**TRECHO DO DOCUMENTO**
<<<<

A lógica é uma ferramenta, apenas. Com ela pode-se dizer se um raciocínio foi bem encadeado e se um sistema é consistente ou não, isto é, se não se contradiz. Mesmo que passem por este teste, ainda não está garantido que a Natureza não se comporte através de outro arranjo. Os gregos antigos fizeram inúmeras especulações acerca de como o universo funcionava. A maioria, palpites errados.

Bom senso é, de certa forma, uma redundância, pois ter senso já é muito bom. Situado em algum lugar entre um raciocínio linear e a intuição, também esconde suas armadilhas. O senso comum de um povo pode diferir de outro, assim como o juízo feito em determinada época se revelar equivocado na seguinte. Esta subjetividade, aliada às sutilezas da Natureza, faz do “bom senso encarnado” um contrassenso metodológico. Um exemplo:

A diversidade das raças corrobora, igualmente, esta opinião. O clima e os costumes produzem, é certo, modificações no caráter físico; sabe-se, porém, até onde pode ir a influência dessas causas. Entretanto, o exame fisiológico demonstra haver, entre certas raças, diferenças constitucionais mais profundas do que as que o clima é capaz de determinar. O cruzamento das raças dá origem aos tipos intermediários. Ele tende a apagar os caracteres extremos, mas não os cria; apenas produz variedades. Ora, para que tenha havido cruzamento de raças, preciso era que houvesse raças distintas. Como, porém, se explicará a existência delas, atribuindo-se-lhes uma origem comum e, sobretudo, tão pouco afastada? Como se há de admitir que, em poucos séculos, alguns descendentes de Noé se tenham transformado ao ponto de produzirem a raça etíope, por exemplo? Tão pouco admissível é semelhante metamorfose, quanto à hipótese de uma origem comum para o lobo e o cordeiro, para o elefante e o pulgão, para o pássaro e o peixe. Ainda uma vez: nada pode prevalecer contra a evidência dos fatos. (LE, cap. III, item 59)

>>>>

**O QUE FAZER**
Reproduza a passagem do trecho do documento que vai de "A lógica é uma" até "maioria, palpites errados.", inclusive.

Registros salvos
<<<<

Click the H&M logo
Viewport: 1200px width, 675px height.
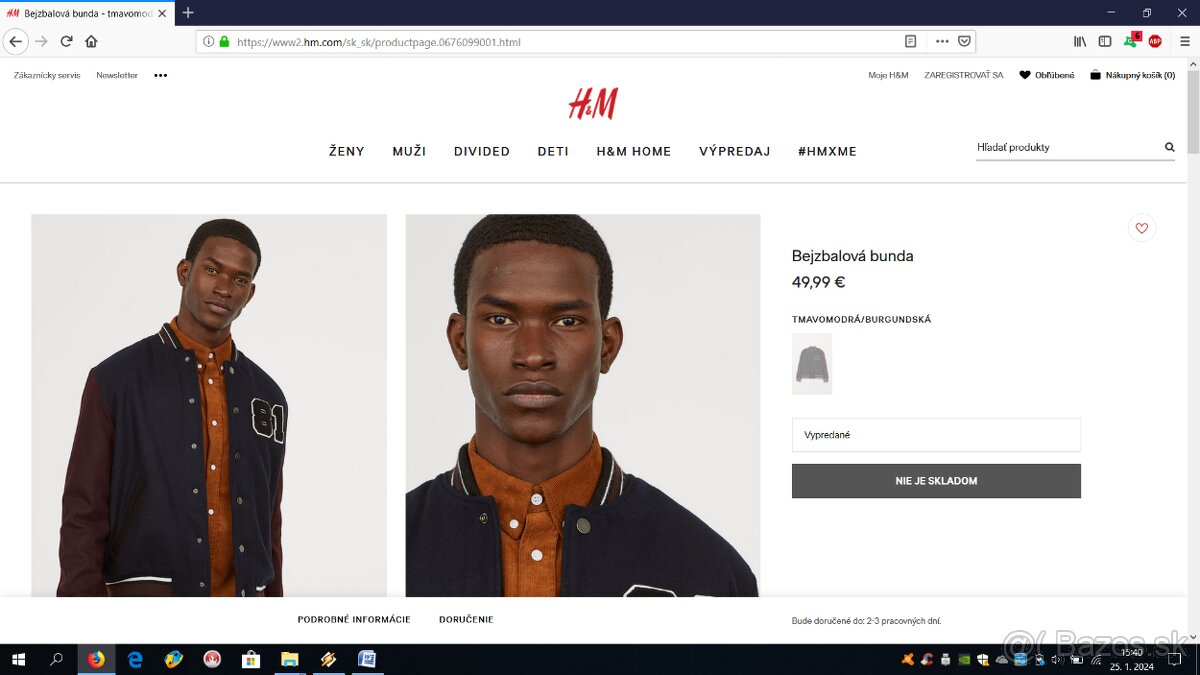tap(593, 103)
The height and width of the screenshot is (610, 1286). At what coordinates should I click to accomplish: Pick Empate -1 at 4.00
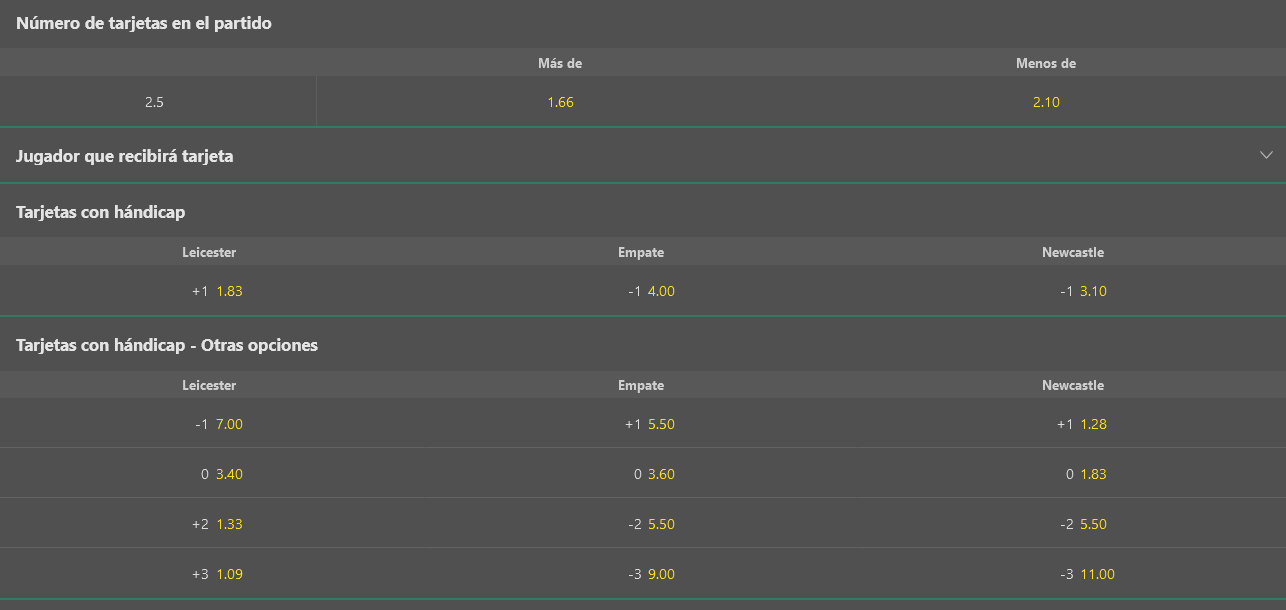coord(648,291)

>>>>
<<<<

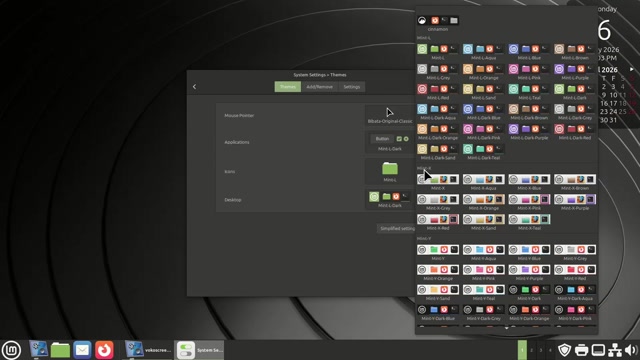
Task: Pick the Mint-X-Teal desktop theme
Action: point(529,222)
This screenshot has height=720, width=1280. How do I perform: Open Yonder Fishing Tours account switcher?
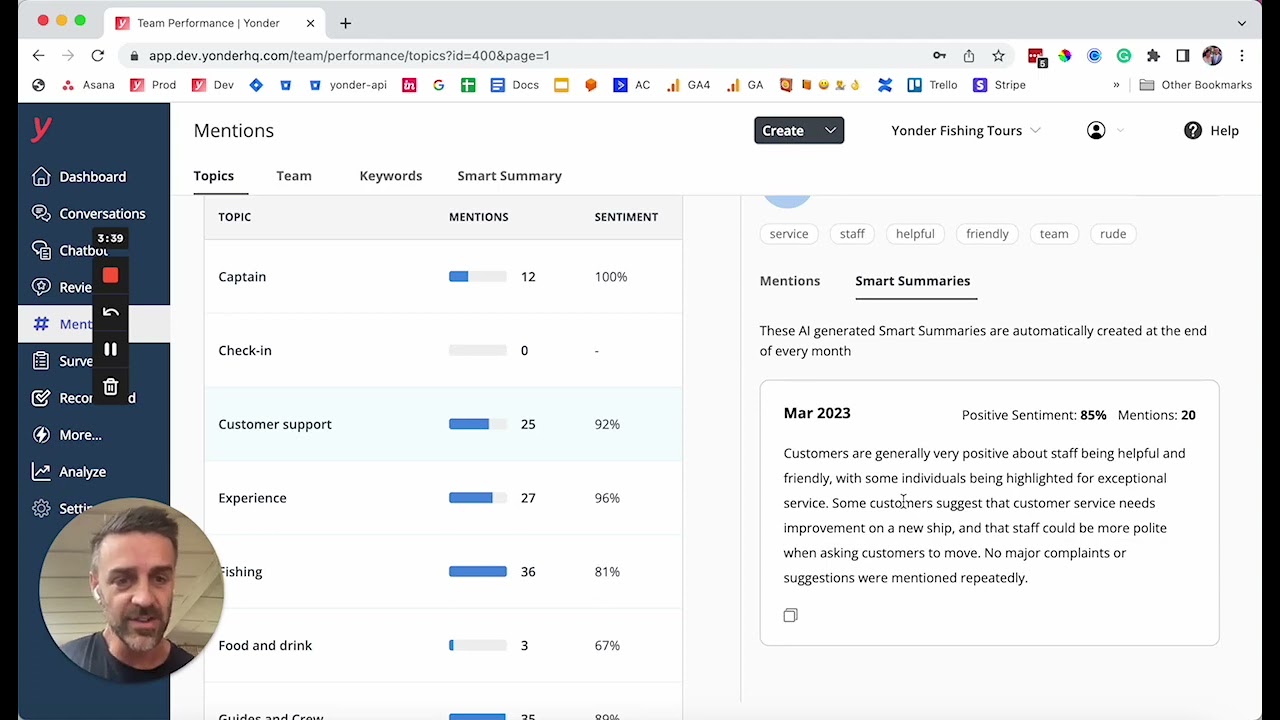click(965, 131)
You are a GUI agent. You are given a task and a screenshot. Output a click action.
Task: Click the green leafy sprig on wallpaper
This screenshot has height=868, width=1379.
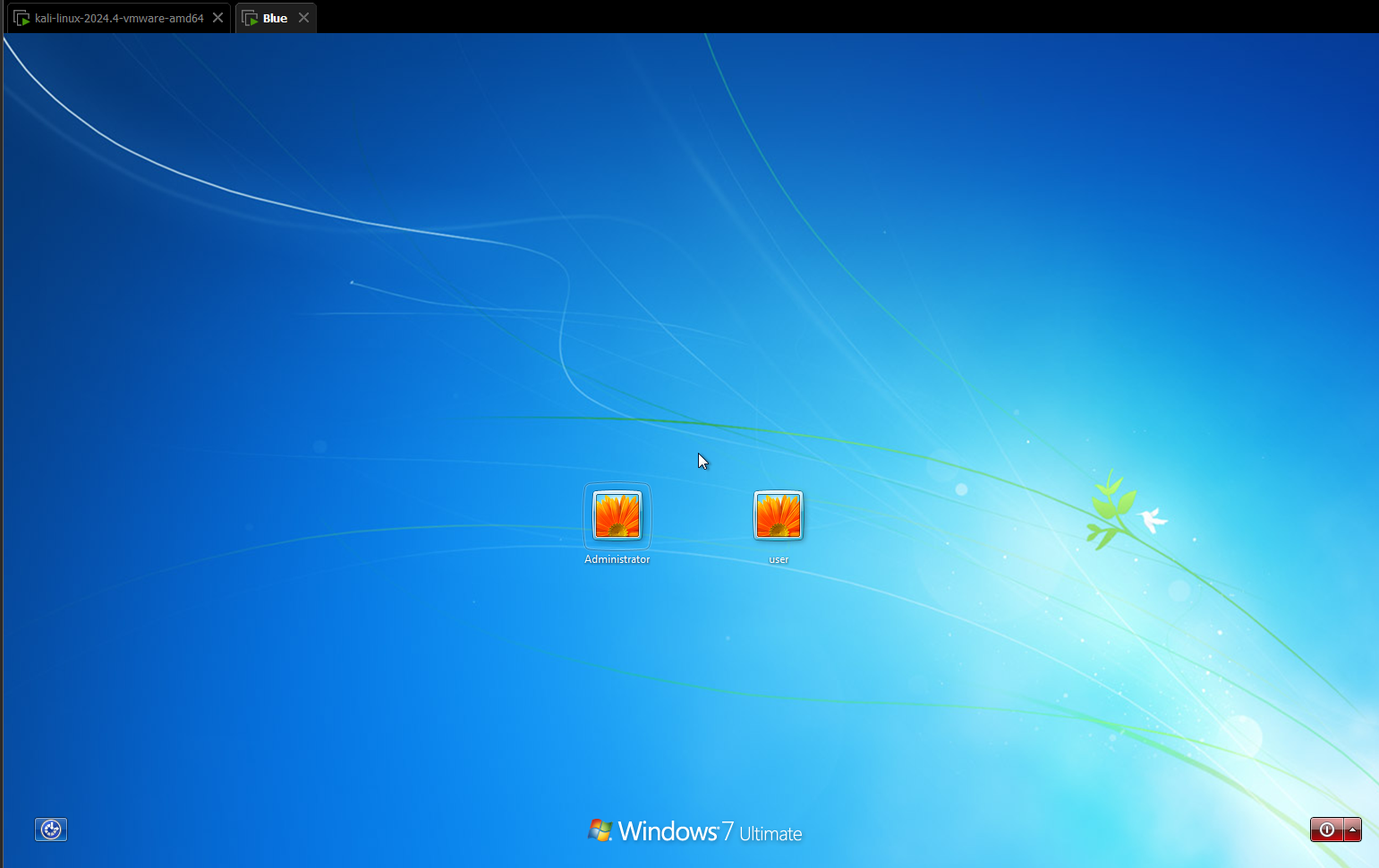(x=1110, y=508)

>>>>
<<<<

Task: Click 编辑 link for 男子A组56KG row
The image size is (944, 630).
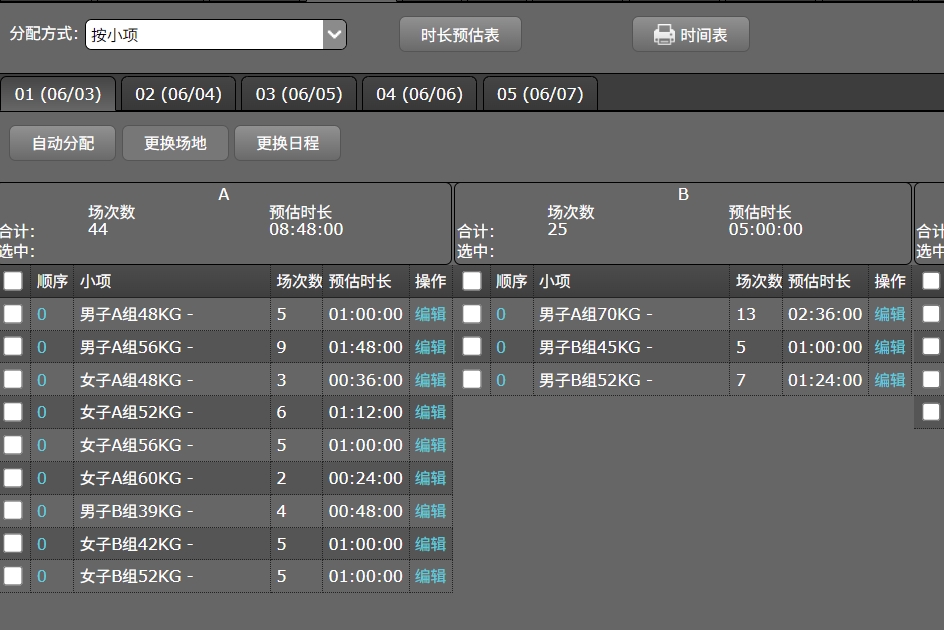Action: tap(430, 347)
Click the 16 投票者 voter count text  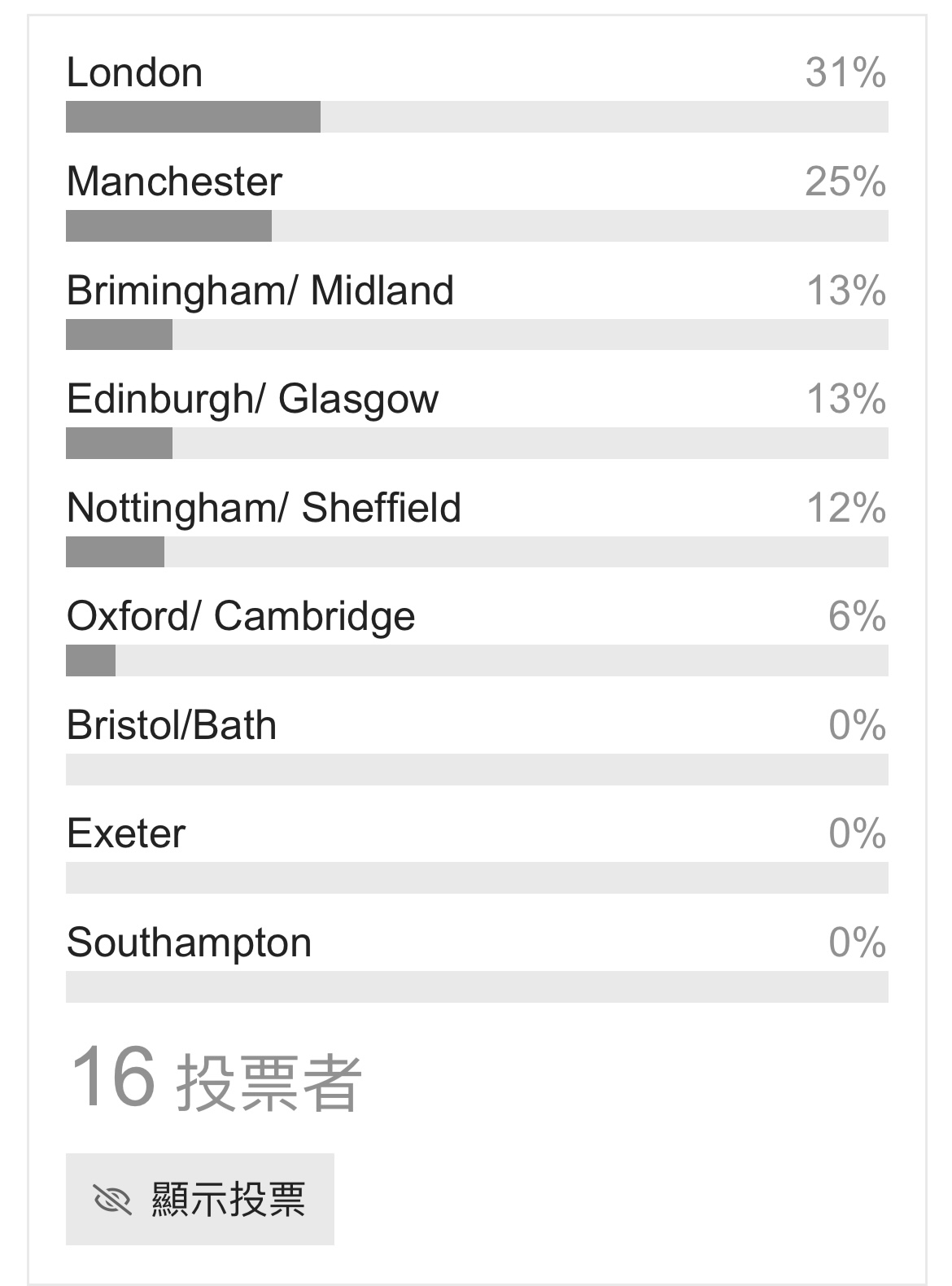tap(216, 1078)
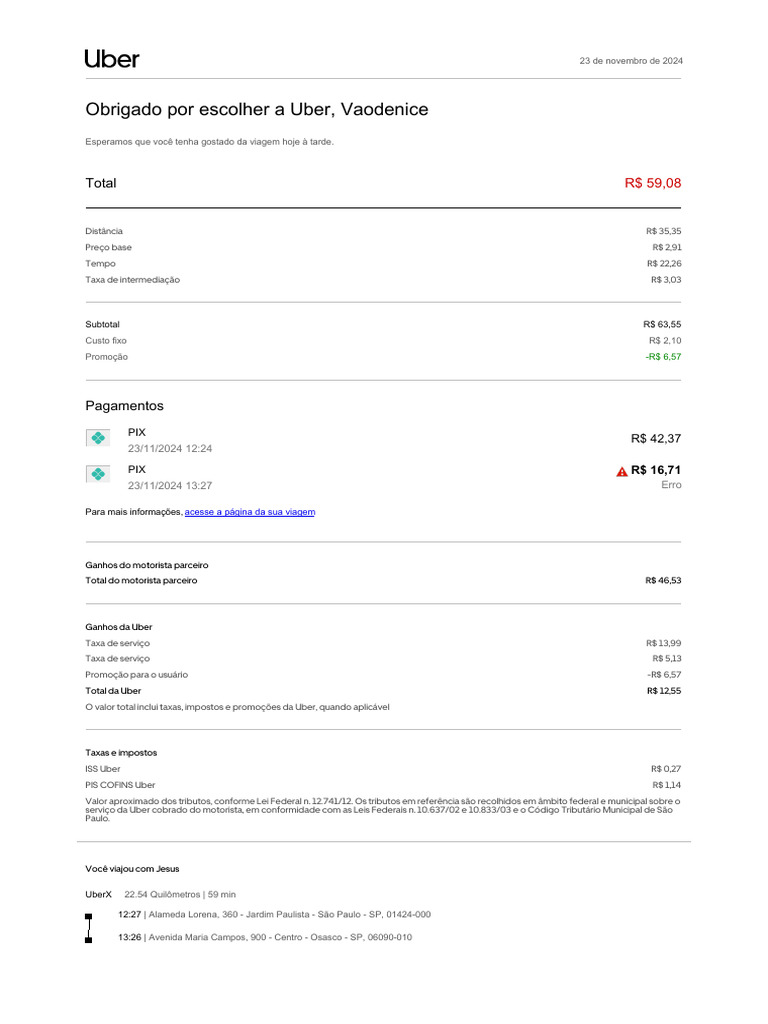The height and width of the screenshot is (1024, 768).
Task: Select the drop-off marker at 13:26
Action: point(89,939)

>>>>

**ESPAÇO DA RESPOSTA**
A lógica é uma ferramenta, apenas. Com ela pode-se dizer se um raciocínio foi bem encadeado e se um sistema é consistente ou não, isto é, se não se contradiz. Mesmo que passem por este teste, ainda não está garantido que a Natureza não se comporte através de outro arranjo. Os gregos antigos fizeram inúmeras especulações acerca de como o universo funcionava. A maioria, palpites errados.